The day before Christmas Eve in 1952, the body of a young local woman—later identified as 33-year-old Ho Sze-mui—was found in a ditch at the side of a remote military road. She had five cuts on her forehead and three deep head wounds that reached the bone. A postmortem also revealed evidence of a possible sexual assault.
On Christmas Day, taxi cyclist Liu To-leung confirmed that a few days before the victim was found dead, he had transported her from Dodwell’s Ridge camp to Shek Kong camp, where she was employed in the canteen. Liu later testified at the trial that their journey had been interrupted by two soldiers in uniform coming from the opposite direction. They kicked his bicycle, and as he pedalled away in the darkness, Liu saw one of the soldiers try to drag Ho to her feet as she resisted.
Police investigations led to the prosecution of lance corporal George Robert Douthwaite (aged 24) and trooper Douglas Derrick Dalton (aged 19). Although it is unclear what motivated the two young men to drag Ho from her bicycle taxi and then attack her, there was enough evidence at the time to convince the jury that the pair were guilty of murder.
The two soldiers were sentenced to death, but their death sentences were later commuted to 20 years of hard labour for Douthwaite, and 12 years for Dalton, who protested his innocence the entire time he was in prison.
As the events happened in the midst of the Korean War, and the Cold War, and while communist China was growing in confidence, the British government feared that the murder of a local woman by British military personnel might stir resentment in colonial Hong Kong. Not only did the governor of Hong Kong take a direct interest in the case, but public records also revealed that the secretary of state in London was requesting information as well. As such, some suspect political expediency could have rushed the proceedings of the case.
To this day, many still have doubts about whether or not the two, or both, soldiers were actually guilty. Read the entire story here and decide for yourself.
In the late 1940s, a flood of Mainland Chinese refugees arrived in Hong Kong, fleeing the Chinese Civil War. Many chose to settle on the slopes of Shek Kip Mei, building dilapidated shacks made of scrap wood and sheet metal. On Christmas night in 1953, one of the shacks caught fire. The flames spread quickly and eventually engulfed the entire shantytown. A whopping 53,000 survivors were left homeless.
The disaster catalysed a growing awareness of Hong Kong’s housing situation. On the smoky ruins of the shanties came the beginnings of Hong Kong’s public housing estate programme. After the fire, governor Alexander Grantham launched a public housing programme that would provide accommodation for the immigrant population and built the Shek Kip Mei Estate. The blocks were constructed in the iconic “H” configuration, consisting of two residential wings along with a communal cooking space and sanitary facilities. Block 41 of the estate, Mei Ho House, has been listed as a Grade I historic building and is now used by the Hong Kong Youth Hostels Association as a museum and city hostel.

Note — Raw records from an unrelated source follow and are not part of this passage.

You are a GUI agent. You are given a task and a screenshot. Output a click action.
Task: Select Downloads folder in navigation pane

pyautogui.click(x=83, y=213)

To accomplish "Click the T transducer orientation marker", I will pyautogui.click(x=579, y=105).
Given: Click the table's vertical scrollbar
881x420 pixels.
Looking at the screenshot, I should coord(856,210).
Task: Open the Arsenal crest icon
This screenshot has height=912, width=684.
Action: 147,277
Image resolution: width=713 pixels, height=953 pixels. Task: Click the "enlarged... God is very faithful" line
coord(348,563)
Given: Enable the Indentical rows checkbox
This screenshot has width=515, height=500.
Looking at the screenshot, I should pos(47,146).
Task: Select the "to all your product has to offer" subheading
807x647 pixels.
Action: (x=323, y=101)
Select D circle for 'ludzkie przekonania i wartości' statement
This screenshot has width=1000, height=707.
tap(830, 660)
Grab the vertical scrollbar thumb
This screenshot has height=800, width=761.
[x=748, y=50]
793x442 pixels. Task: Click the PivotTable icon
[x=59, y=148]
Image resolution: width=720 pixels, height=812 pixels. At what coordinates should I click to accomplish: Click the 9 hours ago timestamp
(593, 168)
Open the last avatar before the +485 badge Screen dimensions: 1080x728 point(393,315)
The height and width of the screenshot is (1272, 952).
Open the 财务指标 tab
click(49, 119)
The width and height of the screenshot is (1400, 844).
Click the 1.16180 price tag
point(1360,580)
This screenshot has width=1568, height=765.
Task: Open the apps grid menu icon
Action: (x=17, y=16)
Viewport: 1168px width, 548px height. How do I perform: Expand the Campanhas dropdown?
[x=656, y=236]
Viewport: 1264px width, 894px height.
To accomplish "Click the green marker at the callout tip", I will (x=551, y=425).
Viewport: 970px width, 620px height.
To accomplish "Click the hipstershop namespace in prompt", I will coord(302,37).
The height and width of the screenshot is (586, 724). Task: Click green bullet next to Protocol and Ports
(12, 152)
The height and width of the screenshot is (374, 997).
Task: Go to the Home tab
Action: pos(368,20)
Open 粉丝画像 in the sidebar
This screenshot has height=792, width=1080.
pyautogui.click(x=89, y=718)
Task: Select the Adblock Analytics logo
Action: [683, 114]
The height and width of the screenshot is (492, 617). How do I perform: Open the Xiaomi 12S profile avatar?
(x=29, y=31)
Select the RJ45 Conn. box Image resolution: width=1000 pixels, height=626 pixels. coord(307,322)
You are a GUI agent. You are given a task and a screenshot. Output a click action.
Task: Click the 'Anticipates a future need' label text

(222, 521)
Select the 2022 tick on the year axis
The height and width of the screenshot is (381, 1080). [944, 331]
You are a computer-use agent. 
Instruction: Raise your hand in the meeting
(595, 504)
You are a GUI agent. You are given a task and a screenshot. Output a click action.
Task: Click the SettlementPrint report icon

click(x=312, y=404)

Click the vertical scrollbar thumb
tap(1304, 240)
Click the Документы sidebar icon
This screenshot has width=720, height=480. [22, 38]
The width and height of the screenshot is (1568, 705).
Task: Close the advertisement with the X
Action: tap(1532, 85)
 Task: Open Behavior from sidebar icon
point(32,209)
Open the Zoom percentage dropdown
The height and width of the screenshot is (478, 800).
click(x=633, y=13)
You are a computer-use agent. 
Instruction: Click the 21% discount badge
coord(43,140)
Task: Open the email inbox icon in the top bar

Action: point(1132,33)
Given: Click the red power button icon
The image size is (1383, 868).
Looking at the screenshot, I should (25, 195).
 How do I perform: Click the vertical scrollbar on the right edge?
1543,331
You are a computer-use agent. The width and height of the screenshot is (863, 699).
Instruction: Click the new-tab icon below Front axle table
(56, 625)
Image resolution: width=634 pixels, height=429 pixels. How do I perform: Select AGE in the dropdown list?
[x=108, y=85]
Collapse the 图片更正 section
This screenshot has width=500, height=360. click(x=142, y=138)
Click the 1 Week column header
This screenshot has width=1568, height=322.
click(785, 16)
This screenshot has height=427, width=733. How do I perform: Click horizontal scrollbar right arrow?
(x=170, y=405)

Crowds gathering in Lan Kwai Fong for festive celebrations is an age-old tradition in our city, but the celebrations in the wee hours of New Year’s Day of 1993 took a tragic turn as 21 people were crushed to death and 71 were injured.
An estimated 20,000 party-goers were crammed into the narrow streets of Lan Kwai Fong, pushing and shoving at each other, spraying foam, beer, and Champagne everywhere, making for dangerously slippery streets. As crowds pushed down D’Aguilar Street after midnight, people started falling on the steps and on top of each other, and some were killed immediately as people were trampled underfoot in the chaos.